**AIM OF THE EXERCISE:** Find and copy the lines in the records beneath this task that contain the word "will".

**EXERCISE MATERIAL:**
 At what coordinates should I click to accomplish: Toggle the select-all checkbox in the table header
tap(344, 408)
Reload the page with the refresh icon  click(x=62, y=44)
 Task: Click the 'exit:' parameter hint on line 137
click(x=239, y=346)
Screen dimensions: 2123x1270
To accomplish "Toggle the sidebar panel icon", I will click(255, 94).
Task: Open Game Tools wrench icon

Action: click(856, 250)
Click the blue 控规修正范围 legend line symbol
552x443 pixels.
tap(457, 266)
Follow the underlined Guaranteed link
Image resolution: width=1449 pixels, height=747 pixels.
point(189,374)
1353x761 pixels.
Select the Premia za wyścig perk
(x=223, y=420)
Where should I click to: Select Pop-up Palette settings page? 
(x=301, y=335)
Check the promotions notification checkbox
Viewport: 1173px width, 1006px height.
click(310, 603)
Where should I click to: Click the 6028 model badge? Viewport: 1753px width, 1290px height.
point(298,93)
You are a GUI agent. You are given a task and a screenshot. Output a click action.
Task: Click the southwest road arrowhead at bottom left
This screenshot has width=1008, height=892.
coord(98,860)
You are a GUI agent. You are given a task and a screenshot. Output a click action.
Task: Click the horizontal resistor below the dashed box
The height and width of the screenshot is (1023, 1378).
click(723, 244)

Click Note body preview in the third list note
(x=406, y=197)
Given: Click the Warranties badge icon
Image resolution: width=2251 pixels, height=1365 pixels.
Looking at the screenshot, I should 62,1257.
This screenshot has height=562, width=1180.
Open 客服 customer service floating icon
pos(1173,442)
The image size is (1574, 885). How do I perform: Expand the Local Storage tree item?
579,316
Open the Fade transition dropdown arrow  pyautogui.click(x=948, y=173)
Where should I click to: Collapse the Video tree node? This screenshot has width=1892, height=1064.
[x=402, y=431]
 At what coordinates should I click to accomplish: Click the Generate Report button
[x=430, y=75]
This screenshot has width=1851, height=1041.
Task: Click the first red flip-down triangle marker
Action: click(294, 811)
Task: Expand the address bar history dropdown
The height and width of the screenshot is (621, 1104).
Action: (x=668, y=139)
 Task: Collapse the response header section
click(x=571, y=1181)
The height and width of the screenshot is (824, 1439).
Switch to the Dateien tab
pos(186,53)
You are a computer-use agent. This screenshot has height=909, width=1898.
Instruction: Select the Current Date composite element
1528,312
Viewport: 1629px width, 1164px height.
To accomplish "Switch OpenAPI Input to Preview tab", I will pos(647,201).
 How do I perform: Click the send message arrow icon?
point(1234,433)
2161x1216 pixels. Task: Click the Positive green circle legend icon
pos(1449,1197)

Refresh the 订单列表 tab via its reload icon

**ANSWER FOR THIS EXERCISE:**
To accomplish "Toggle the sidebar panel icon", I will click(255, 94).
To accomplish "Switch OpenAPI Input to Preview tab", I will pos(647,201).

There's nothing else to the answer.